Thursday Divinity

Here’s the conversation I had this morning with Ryland. It was 6:30am, when he came into my room and woke me up. It was a lot of fun. and by fun I mean is it too late to have an abortion?

me: zzzz

ry: hi mommy.

me: zzzz

ry: hi mommy.

me: zzz razza frazza zzzz

ry: hi mommy

me: mmm. hi ry.

ry: I want candy

me: no

ry: I want candy mommy.

I crack open one eye and look at this nutball in his car jammies, asking for candy before the sun has barely woke up.

me: no

ry: I want candy please.

me: no candy in the morning are you crazy.

ry: I want candy

me: no, ry. no candy.

ry: just one please. I want one candy.

me: no

ry, holding up one chubby finger: just one candy, just one. okay just one.
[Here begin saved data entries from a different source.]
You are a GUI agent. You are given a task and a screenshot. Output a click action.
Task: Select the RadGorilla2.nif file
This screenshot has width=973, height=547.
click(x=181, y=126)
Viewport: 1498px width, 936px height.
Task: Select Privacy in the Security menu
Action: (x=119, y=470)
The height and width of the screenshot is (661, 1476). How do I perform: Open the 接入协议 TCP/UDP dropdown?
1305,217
me, turning over: no, ry, no candy. don’t ask me again. come lay in bed with me a bit longer.

ry: I want candy

me: no

ry: I want candy

me: no

ry: I want candy

me: no do you see what time it is? no.

ry: I want candy

me: no

ry: I want candy. just one. one candy.

me: no. no candy. zero candy.

ry: I want candy

me: don’t ask me again. no candy. you can’t have candy for breakfast.

ry: I want candy. just one candy okay mommy. just one mommy.
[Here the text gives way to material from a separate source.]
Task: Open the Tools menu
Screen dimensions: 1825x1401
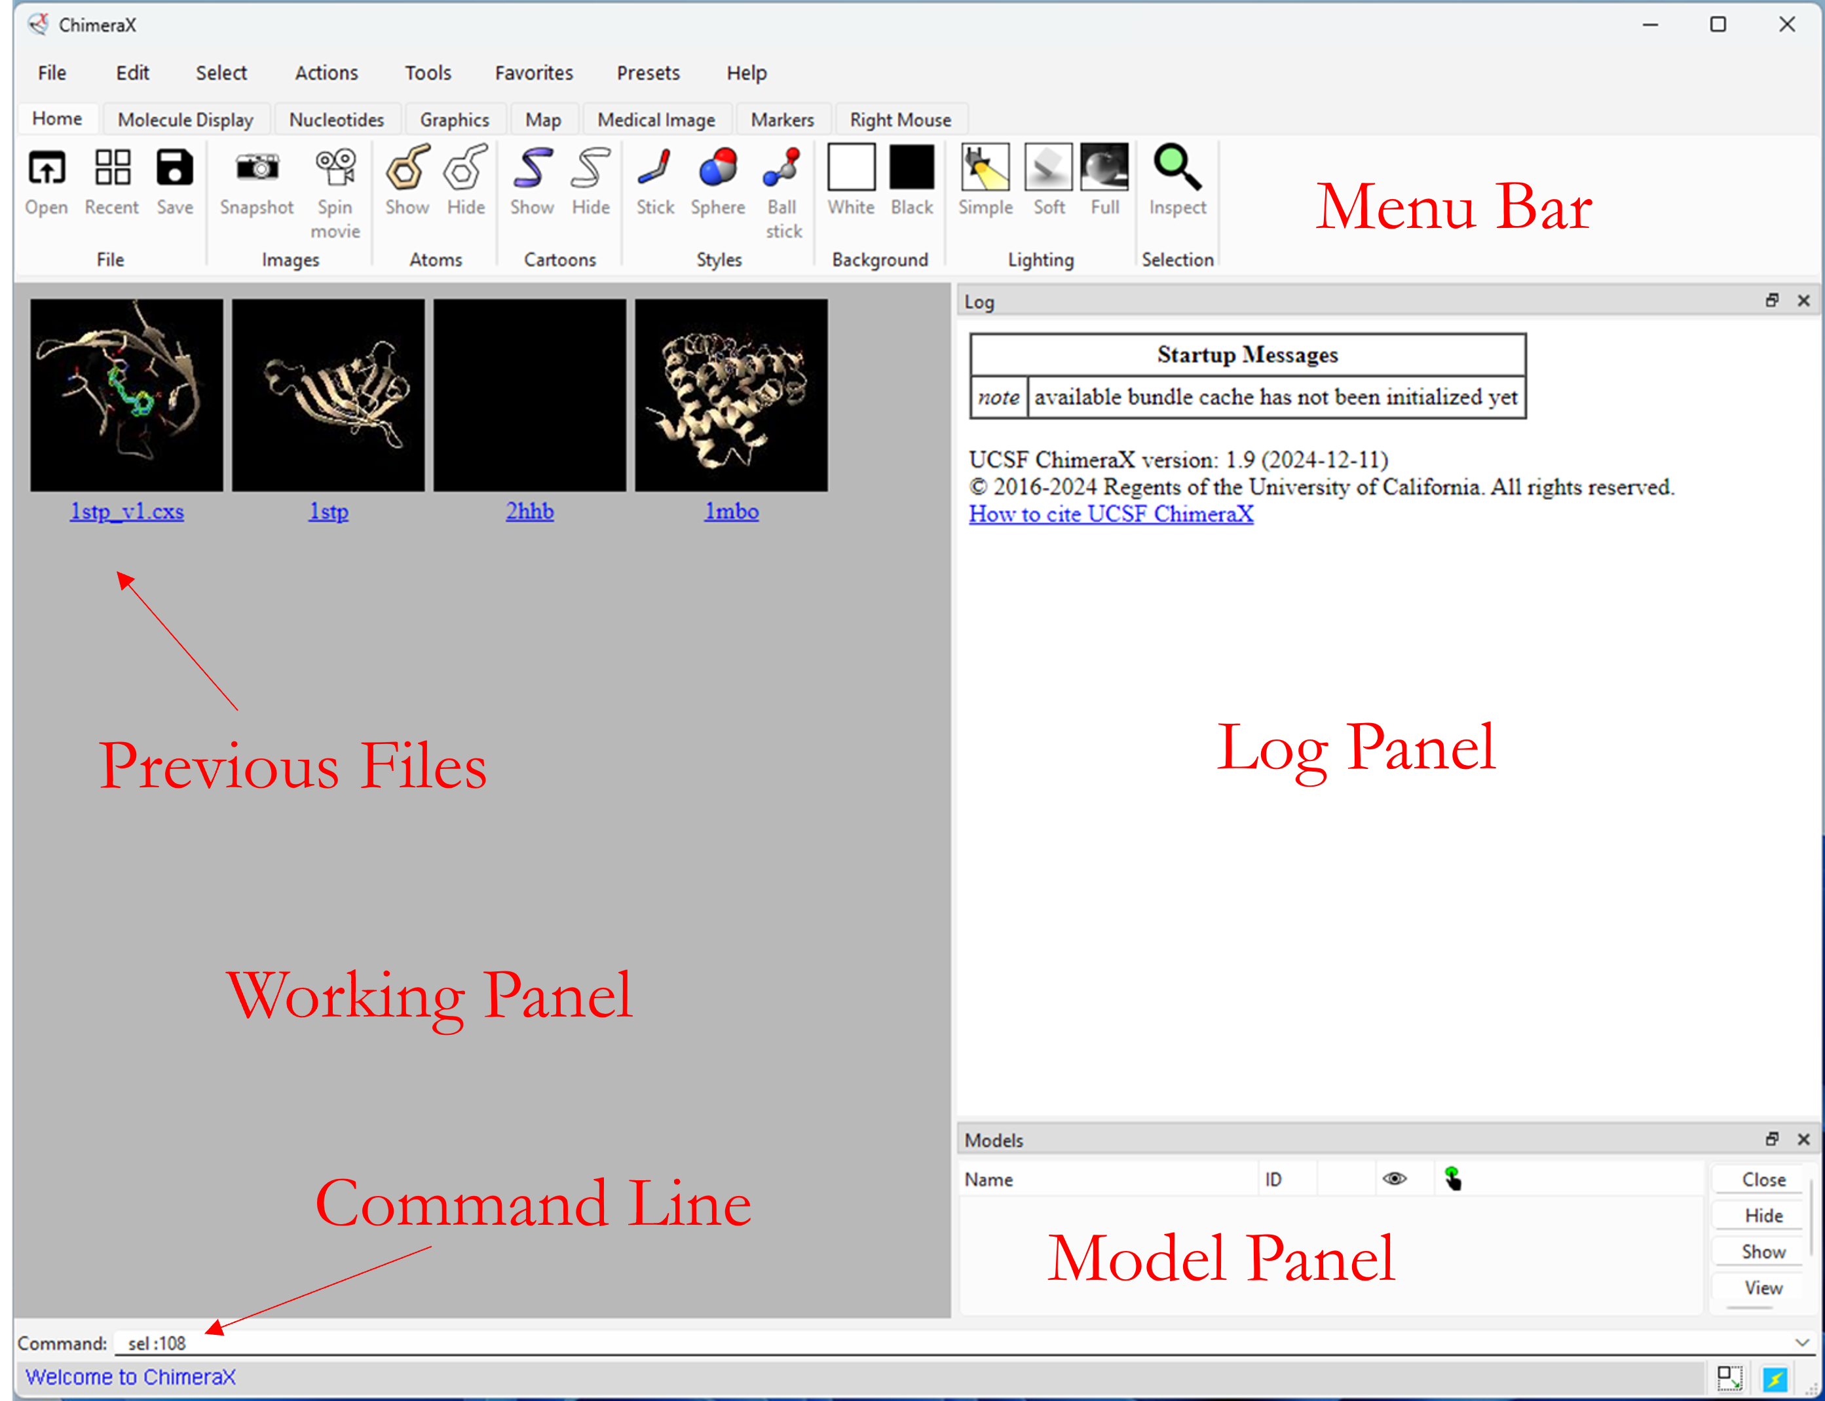Action: [x=428, y=73]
me: no. zero candy ry. zero candy.

ry: I want candy

me: no! I’m not going to answer you anymore. I’m going to ignore you if you keep asking me. no candy.

ry: I want candy

me: ….

ry: I want candy

me: ….

ry: I want candy

me: ….

ry: I want candy

me: ….

ry: I want candy

me: ….

ry, climbing all over me in bed: I want candy

me: ….

ry: I want candy

me: ….

ry: I want candy

me: ryland! enough! I said no candy. quit asking me. NO CANDY.

ry: I want candy

me: no

ry: I want candy

me: no

ry: I want candy

me: argh. no. where’s nana. go see what she’s doing.

ry: I want candy

ry: I want candy

ry: I want candy

ry: I want candy

ry: I want candy

ry: I want candy

This went on for another good five mins before he finally gave up and left the room. He probably found candy somewhere on his own.

kids.

and I say I want another one? shoot me now.

10 thoughts on “Thursday Divinity

  1. DG

    Tiffany..you know… a little chloroform on a clothe , put it GENTLEY on his little muzzle.. and wallah
    sleepy time!!

    I AM KIDDING GOOD GRIEF……………

  2. Jonathan

    I can’t sit at the computer (at home) without Emma walking up and asking “Emma movies?,” which is her way of saying I would like to watch several of the 20 second videoclips of me doing random stuff that I know you have on the computer.” As far as she’s concerned that’s all the computer is for. That and playing songs for her. For a while I knuckled under every time, but when I eventually started to respond with “Not right now, honey, daddy’s working,” she immediately counters with “COUPLE MOVIES!!” which is her way of saying JESUS CHRIST DAD IT’S NOT LIKE I’M ASKING FOR A PONY I JUST WANT TO SIT ON YOUR LAP AND WATCH A COUPLE HOME MOVIES OF ME BEING CUTE AND YOU SHOULD TAKE THIS OFFER BECAUSE ONE DAY YOU WILL WISH YOU COULD STILL MAKE ME THIS HAPPY WITH JUST A SINGLE MOUSECLICK BUT INSTEAD IT WILL BE A CAR I WILL BE ASKING FOR AND A NICE CAR AT THAT.

    So I pretty much always knuckle under. Stupid 2 year old has me all figured out.

  3. christa Post author

    that’s funny and cute JR. ryland loves to watch his movies, too. “wanna watch, wanna watch” sigh.

    I would have totally given ry candy this morning, but that would have meant getting up out of bed, and I just wasn’t ready to do it.

  4. Marianne

    My kids ate candy for breakfast for a whole week after Halloween. The good news is, after the week, the candy is gone. Does Ry still have his Halloween candy? Is that what he is asking for? I totally think you should have another and try making it a girl this time, willya?

  5. christa

    yes he’s asking for his halloween candy. we hide it. he has a lot left. he must have seen an empty wrapper or something, that’s all I can think.

    Also marianne I totally stole your dialogue when you go, “me: ….” thanks.

    and you know, if I could guarantee that I would have a girl, I think I would have another kid. I probably will get preggers again next year, after my boss comes back from her maternity leave.

  6. Marianne

    I always said I would want a third if I could guarantee it would be a girl….of course Chris said he wasn’t having a third no matter what, so it’s probably immaterial.